Erwachsene Menschen befinden sich in ganz anderen Lebensumständen als Kinder oder Jugendliche. In den meisten Fällen gehen diese ihrer Schulbildung praktisch hauptberuflich nach. In der Erwachsenenbildung hingegen treffen wir häufig Menschen an, die ihre Weiterbildung zusätzlich zu Beruf und Kindern meistern müssen.

Zudem befassen sich die Lerninhalte in der Erwachsenenbildung meist mit ganz anderen Themenbereichen. Diese kommen häufig aus wesentlich realeren Kontexten und betreffen uns viel direkter.

Der große Erfahrungsschatz eines Erwachsenen kann in einem Bildungskontext auch zu einem Hindernis werden. Da unsere Meinungen und Wissensbestände oft über viele Jahre gebildet wurden, sind wir manchmal etwas festgefahren.

Erwachsene lassen sich meist nicht gerne belehren. Daher liegt ein produktiver Ansatz für Lernumfelder in der Fort- und Weiterbildung auch eher im sozialen und kollaborativen Lernen. Wieso es für Dozenten wichtig ist, das Lernen handlungsorientiert zu gestalten kannst Du in diesem Artikel ausführlicher lesen:

Die wichtigsten Unterschiede – Wie Jugendliche und Erwachsene lernen

Andererseits hat die Erwachsenenbildung auch oft einen Vorteil: im Gegensatz zur Schulbildung entscheiden sich Erwachsene in vielen Fällen ganz bewusst und eigenständig zum Lernen. Diese intrinsische Motivation ist wesentlich wertvoller als die praktisch aufgezwungene Bildung im Rahmen der Schule.

Wieso lebenslanges Lernen so wichtig ist

Ein wesentlicher Grund, warum das Lernen uns als Erwachsenen manchmal schwerer fällt, ist unser großer Wissens- und Erfahrungsschatz. Kinder lernen so schnell, da ihre neurologische Leinwand einfach noch viel mehr weiße Flächen hat. Das Gehirn eines Erwachsenen ist so breit und tief vernetzt, dass eine Neuvernetzung mit mehr Anstrengung verbunden sein kann.

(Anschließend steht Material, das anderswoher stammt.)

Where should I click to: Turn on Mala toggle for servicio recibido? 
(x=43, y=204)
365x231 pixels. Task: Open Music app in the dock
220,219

Auch wenn wir also als Erwachsene nicht mehr in der Geschwindigkeit eines Kindes lernen, so ist es wichtig, dass wir das Lernen nicht verlernen. Denn da das Gehirn tatsächlich wie ein Muskel ist, baut er ohne das entsprechende Training schnell ab.

Neurologische Erkrankungen wie Alzheimer und Demenz werden in unserer Gesellschaft immer häufiger, da die Menschen im Durchschnitt immer älter werden. Daher stellen sich Wissenschaftler die Frage, ob sich degenerativen Erkrankungen im Alter vorbeugen lässt.

Nach neueren Erkenntnissen der Entwicklungsforschung geht man davon aus, dass sich beispielsweise das junge Erwachsenenalter etwa bis zum 45. Lebensjahr ausdehnt und das mittlere Alter bis 65. Erst danach könne man wirklich vom „Alter“ sprechen.

Die Hoffnung ist, dass wenn wir uns unser ganzes Leben lang im Gedächtnistraining üben, sich so der Abbau der geistigen Leistungsfähigkeit im Alter verlangsamen lässt. Studien haben bereits bewiesen, dass geistig aktive Menschen seltener an Demenz erkranken.

Die World Health Organisation (WHO) empfiehlt ganz konkret kognitives Training, dass neue Lerninhalte beinhalten und Routinen vermeiden soll. Klassische Zeitvertreibe wie Sudoku oder Kreuzworträtsel seien weniger effektiv, da so eher bereits vorhandene Wissensbestände abgefragt würden. Man solle hingegen kontinuierlich neue Fähigkeiten entwickeln oder etwa eine neue Fremdsprache erlernen.

Daher könnte lebenslanges und lebensbegleitendes Lernen tatsächlich ein zentraler Faktor in unserer geistigen Altersvorsorge sein.